* **Prompt**:
Identify the line in which "The image size is (885, 526)." appears, then reproduce that line and all remaining lines of the records word for word.

Records from a collection:
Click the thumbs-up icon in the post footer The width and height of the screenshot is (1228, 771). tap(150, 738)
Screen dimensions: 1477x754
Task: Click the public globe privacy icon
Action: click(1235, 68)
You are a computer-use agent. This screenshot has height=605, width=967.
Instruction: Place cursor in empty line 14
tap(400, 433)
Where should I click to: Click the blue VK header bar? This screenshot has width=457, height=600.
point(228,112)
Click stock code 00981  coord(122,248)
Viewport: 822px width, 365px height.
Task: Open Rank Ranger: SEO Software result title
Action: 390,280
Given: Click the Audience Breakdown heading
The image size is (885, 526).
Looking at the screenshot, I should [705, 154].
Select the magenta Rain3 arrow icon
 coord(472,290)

* **Exercise output**:
The image size is (885, 526).
Looking at the screenshot, I should [705, 154].
Select the magenta Rain3 arrow icon
 coord(472,290)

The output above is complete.